Cornice Construction I
In this week after Thanksgiving I find myself cooking. Although we go somewhere else for Thanksgiving, I still do a turkey, stuffing, and potatoes on Sunday. This means that we are rarely done with the turkey before are bored with turkey. Then I make turkey stock, followed by turkey chili. We also needed tomato sauce so I can make lasagne, so I made that too. So I had a lot of pots boiling on Sunday and Monday.
I always end up thinking about why I do this: My mother grew up in the depression and passed that frugality on to all her children. I eat leftovers for lunch, and you would not believe how much product I can get out of a tube after it appears to be empty (seriously, five days from my moisturizer!). The other motivation is that this is all very creative and satisfying, especially in a season that I find rather overwhelming. I also save some things–just because they seem too good to throw out: bags, foil, plastic bags, cardboard (nice cardboard), oh, okay, I save boxes too. So as I’ve got pots bubbling, of course I’ve also got knitting things going on at my end of the couch.
I’ve blogged about making Cornice, and about my plan to do a mirror image Cornice to use up yarn. Yup that’s how this relates to all my cooking and saving. My plan was to make a second Cornice hat, using the lighter weight (this yarn is called Cashmere and is worsted weight) as the main yarn and the heavier weight (called Cashmere Aran) as the secondary yarn. I did that on Friday and Saturday. Did a different finishing flourish on the second Cornice. I decided to document the blocking process. I was really curious to see what the difference in blocked gauge was, although to the naked eye, it wasn’t much.
Cornice Construction II
Finishing is the last stage of construction–think of it as the seasoning. Some of it goes in while you’re working away, then there is the final finishing.
- A quick measurement told me what size disk I needed for the top. I used a dessert plate to make my template, pulled out my old pattern scissors to cut my cardboard (I have a small drawer filled with white cardboard sheets from products I’ve purchased). The scissors need a little oil, but they do not balk at cardboard. First rule of thumb when wanting to cut accurately is to cut off the excess. It makes it so much easier to cut.

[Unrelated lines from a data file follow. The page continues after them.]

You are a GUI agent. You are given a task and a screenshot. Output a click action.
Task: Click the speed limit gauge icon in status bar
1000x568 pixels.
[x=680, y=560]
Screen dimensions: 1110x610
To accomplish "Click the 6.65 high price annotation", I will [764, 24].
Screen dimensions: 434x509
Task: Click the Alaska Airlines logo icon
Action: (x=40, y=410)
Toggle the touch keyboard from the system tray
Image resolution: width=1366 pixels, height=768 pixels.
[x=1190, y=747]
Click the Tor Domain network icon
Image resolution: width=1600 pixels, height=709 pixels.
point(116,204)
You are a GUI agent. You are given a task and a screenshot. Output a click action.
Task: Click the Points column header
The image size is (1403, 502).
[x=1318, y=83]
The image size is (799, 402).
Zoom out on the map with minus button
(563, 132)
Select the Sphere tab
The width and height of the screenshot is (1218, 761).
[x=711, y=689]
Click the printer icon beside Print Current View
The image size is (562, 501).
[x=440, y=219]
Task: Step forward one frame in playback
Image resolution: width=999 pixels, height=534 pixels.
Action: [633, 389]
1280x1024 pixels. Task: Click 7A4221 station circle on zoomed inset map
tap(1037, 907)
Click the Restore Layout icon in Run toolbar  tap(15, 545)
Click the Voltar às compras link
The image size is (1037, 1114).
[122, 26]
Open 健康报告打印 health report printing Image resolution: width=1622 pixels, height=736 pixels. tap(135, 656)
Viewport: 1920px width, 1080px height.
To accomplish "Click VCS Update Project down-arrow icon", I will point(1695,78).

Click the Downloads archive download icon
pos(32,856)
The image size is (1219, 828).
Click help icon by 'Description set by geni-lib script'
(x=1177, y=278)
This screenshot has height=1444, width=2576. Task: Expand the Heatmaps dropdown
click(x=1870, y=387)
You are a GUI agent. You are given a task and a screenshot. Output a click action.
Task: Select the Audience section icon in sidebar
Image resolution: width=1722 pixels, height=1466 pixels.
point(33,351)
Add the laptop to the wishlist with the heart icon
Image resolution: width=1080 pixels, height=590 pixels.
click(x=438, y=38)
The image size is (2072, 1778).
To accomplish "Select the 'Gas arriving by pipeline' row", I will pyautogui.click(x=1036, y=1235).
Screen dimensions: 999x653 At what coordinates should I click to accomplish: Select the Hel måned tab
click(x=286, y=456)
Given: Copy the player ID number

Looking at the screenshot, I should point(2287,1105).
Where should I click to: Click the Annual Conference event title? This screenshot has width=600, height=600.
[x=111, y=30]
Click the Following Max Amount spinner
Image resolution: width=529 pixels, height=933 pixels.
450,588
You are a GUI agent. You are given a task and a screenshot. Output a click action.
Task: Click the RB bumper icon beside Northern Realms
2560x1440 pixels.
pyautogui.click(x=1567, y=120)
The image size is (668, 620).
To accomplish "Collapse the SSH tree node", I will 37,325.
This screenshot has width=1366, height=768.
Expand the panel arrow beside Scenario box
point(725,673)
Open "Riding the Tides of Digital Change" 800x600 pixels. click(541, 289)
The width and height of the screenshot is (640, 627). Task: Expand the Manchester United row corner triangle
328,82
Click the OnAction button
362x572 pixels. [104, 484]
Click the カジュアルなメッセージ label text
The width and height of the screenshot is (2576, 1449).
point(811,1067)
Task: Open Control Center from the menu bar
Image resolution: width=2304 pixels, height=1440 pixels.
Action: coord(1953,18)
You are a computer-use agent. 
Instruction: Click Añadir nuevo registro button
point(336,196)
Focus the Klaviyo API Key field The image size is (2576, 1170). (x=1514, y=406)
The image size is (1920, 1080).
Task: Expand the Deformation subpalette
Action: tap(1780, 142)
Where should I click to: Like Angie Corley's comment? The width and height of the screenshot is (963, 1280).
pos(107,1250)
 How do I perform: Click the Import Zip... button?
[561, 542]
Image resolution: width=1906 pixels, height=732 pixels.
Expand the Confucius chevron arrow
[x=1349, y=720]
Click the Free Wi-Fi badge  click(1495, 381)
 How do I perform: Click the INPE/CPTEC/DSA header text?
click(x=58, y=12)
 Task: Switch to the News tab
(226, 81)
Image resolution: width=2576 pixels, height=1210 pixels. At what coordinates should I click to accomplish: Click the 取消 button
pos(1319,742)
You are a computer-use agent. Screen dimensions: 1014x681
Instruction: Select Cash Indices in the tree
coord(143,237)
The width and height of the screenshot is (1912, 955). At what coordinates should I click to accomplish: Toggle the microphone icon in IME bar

- Then I placed the disk into the crown of the hat. I didn’t wet block this–I used my steam iron–so I shot a bunch of steam into the crown and smoothed the edges to get a nice round top.
- Next up–blocking the side outward. This pattern has a tendency to pull in because of the slipped stitches, so I put a hand towel into the hat (disk still in place) and arranged it so it pushed the sides outward, and the bottom trim moved inward. Again, lots of steam to help open out the pattern.
- Fluffed the loops into a pleasing pattern that showcases the shaping on the top.
- Rolled my hand towel to fit inside the hat without tension, then perched it on a fabric roll and left it to rest.
I took gauge and there is not a lot of difference. Details when I do an in-depth look at this pattern. When I arranged my two mirrors to take photos I realized I’d done different numbers of pattern rows. I preferred the depth of the second cornice, so I need to adjust the first version. And I made a mistake that needs to be corrected. I’ve ripped back to fix it tonight. If you get my newsletter, you can examine the photo and let me know what you think the mistake is. There is a free pattern for someone!
How much yarn did I use? Not enough to finish up my two skeins. I had 85g of the Cashmere and 45g of the Cashmere Aran left when I started the second Cornice. I still have 45g of the Cashmere and 23g of the Cashmere Aran. I’ve starting Mitts!